Было уже порядком темно, когда я добрался до малосимпатичной деревни Санта-Сколастика, где начинается пешеходная тропа, крутым серпантином идущая полкилометра вверх к монастырю. Жилистый, выносливый абориген случайно шел в ту же сторону и проводил меня: он сказал, что мне нужно поспешить: в семь вечера монастырские ворота запираются и тогда ни один смертный внутрь не проникнет. Монастырь был заложен еще в 529 году святым Бенедиктом посреди настоящей пустоши, первые столетия в сии места редко кто захаживал; отсюда, наверное, и родилось строгое это правило.
По дороге я увидел на склоне горы небольшое поле с островками горелой травы. Мой попутчик нашел еще целую траву, высек огнивом искры, и скоро все вокруг занялось пламенем; затлел и табак в поднесенной к огню трубке; оставляя позади горящие пучки травы, мы быстро стали подниматься дальше в гору.

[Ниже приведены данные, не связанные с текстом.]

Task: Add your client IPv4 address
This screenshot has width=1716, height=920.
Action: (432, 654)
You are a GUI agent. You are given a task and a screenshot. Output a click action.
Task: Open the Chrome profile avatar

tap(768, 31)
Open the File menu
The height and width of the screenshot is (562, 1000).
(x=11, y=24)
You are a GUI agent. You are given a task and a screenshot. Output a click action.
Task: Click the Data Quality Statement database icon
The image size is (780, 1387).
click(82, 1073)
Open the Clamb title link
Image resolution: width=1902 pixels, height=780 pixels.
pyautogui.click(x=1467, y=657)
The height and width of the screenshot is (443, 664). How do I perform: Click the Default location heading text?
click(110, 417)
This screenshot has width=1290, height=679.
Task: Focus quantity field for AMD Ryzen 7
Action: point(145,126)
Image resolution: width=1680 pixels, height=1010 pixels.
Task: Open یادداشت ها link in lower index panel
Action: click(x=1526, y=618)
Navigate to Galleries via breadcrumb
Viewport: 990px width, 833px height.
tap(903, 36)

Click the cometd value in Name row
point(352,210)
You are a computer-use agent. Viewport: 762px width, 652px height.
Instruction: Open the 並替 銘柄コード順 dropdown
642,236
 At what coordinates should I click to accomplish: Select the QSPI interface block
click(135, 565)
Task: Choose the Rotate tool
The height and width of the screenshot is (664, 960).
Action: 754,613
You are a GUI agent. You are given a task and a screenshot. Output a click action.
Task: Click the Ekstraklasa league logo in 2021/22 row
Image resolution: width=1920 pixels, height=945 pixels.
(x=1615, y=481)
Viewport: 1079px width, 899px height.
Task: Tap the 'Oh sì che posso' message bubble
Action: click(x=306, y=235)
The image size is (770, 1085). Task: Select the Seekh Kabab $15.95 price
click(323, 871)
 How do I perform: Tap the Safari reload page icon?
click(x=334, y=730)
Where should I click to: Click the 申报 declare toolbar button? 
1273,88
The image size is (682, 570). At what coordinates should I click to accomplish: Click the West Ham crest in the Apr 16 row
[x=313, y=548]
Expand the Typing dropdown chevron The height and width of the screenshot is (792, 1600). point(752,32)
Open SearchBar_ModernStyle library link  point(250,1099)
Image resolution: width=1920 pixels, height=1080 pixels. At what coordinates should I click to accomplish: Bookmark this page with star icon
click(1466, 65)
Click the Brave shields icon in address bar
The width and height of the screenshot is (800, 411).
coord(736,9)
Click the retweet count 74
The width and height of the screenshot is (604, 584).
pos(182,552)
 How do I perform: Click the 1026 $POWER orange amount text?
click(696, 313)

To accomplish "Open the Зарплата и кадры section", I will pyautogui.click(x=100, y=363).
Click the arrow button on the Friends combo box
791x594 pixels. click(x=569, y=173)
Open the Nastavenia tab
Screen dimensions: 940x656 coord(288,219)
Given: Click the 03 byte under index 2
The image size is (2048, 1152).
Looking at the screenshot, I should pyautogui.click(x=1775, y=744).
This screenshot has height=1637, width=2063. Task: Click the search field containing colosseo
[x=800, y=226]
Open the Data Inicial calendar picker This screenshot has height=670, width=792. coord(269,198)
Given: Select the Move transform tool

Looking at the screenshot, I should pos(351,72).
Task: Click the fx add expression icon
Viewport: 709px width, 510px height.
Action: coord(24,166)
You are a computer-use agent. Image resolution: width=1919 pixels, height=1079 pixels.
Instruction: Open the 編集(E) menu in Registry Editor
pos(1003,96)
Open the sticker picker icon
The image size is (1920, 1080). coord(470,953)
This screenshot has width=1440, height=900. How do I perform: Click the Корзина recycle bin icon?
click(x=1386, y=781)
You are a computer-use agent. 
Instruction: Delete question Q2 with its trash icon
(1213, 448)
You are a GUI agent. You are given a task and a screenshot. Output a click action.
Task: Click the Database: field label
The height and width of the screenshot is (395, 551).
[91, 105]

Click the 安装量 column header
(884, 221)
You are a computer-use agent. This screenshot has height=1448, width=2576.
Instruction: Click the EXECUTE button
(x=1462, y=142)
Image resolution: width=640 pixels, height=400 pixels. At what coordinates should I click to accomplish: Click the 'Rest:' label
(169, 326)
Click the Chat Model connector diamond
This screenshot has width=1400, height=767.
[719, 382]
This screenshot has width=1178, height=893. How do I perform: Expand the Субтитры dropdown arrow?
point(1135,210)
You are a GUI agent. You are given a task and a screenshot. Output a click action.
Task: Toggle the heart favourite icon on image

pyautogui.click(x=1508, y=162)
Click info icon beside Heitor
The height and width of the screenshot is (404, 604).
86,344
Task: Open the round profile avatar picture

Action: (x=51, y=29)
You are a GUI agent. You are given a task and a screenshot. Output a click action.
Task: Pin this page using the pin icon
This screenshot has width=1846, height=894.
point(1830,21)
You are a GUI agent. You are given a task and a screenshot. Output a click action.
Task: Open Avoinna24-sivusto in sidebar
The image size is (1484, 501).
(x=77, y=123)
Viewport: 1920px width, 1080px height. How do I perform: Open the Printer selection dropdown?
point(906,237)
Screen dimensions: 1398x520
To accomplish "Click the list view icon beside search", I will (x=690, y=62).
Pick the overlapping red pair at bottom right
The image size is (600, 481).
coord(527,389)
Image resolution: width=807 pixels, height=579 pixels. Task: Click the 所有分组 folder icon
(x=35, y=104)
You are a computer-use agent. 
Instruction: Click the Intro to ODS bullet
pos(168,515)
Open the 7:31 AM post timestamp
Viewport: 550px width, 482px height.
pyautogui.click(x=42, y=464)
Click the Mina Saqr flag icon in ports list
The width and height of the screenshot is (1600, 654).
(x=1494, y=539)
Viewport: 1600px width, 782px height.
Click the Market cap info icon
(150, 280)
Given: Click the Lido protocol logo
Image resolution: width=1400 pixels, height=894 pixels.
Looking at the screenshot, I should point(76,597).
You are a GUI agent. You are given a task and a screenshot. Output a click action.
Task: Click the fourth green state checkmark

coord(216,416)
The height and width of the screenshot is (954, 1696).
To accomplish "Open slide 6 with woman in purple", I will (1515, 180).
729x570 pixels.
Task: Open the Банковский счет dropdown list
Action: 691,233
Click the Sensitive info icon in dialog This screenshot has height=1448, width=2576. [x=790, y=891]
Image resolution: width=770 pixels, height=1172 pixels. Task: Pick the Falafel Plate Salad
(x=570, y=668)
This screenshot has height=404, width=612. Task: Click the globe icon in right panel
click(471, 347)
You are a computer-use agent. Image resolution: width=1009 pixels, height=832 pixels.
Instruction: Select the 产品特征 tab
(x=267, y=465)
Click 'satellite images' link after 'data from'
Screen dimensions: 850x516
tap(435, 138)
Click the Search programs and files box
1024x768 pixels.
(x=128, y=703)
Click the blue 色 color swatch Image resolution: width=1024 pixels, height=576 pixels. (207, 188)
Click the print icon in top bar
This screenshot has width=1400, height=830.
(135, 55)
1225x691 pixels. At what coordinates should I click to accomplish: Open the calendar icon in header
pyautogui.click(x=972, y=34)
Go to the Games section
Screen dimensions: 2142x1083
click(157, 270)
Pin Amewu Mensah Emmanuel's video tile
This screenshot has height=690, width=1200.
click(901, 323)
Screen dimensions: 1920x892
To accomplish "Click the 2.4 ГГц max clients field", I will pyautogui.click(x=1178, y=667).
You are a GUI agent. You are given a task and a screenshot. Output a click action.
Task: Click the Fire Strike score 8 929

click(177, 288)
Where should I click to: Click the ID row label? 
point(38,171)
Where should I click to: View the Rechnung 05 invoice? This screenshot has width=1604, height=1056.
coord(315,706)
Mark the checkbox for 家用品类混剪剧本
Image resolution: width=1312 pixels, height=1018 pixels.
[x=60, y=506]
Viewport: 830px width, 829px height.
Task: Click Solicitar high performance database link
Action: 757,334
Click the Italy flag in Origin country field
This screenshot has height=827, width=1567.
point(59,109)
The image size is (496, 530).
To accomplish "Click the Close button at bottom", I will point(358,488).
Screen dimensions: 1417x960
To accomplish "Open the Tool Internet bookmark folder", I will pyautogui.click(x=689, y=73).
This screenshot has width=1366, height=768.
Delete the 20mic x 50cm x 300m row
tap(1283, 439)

Гора была высотой почти пятьсот метров, я метр восемьдесят, значит, мне нужно было подняться вместе с рюкзаком на уровень своей головы раз триста, и это после дневного перехода в шестьдесят километров. Какое облегчение я испытал, когда еще вовремя смог прогреметь тяжелым кольцом в громадные монастырские врата. Мне отворил старый добродушный рясоносец, который повел меня затем по системе коридоров, лестниц и переходов, за четыреста лет разросшейся в мощный лабиринт. Я сейчас же отправился в гостевую келью, где сложил свою ношу и привел себя в порядок. Там уже были трое немецких пареньков с музыкой. Со странным чувством смотрел я на голые стены кельи; стены, в средние века заключавшие в себе ученых мужей и церковных владык, которые стекались сюда со всего света; в этом средоточии жизни духовенства и духовной жизни сильные мира сего на короткое время отрешались от величия власти и мирской роскоши, признавая тем самым превосходство духа. На этом самом месте проницательнейшие головы, утомленные диспутом, плоды которого должны были ощутить вся наука и вся мирская власть, клонились на покой, — головы, ведавшие нечто такое, что до поры до времени сокрыто от всякого смертного, и, прежде чем сказать: «Смотрите, люди!», им было надобно поразмыслить вместе с кроткими патерами-бенедиктинцами, повелители народов, которым, прежде чем предпринять что-то во умножение своего могущества, вначале было благоугодно выслушать совет кротких патеров-бенедиктинцев. А теперь здесь трое немцев с музыкой и я.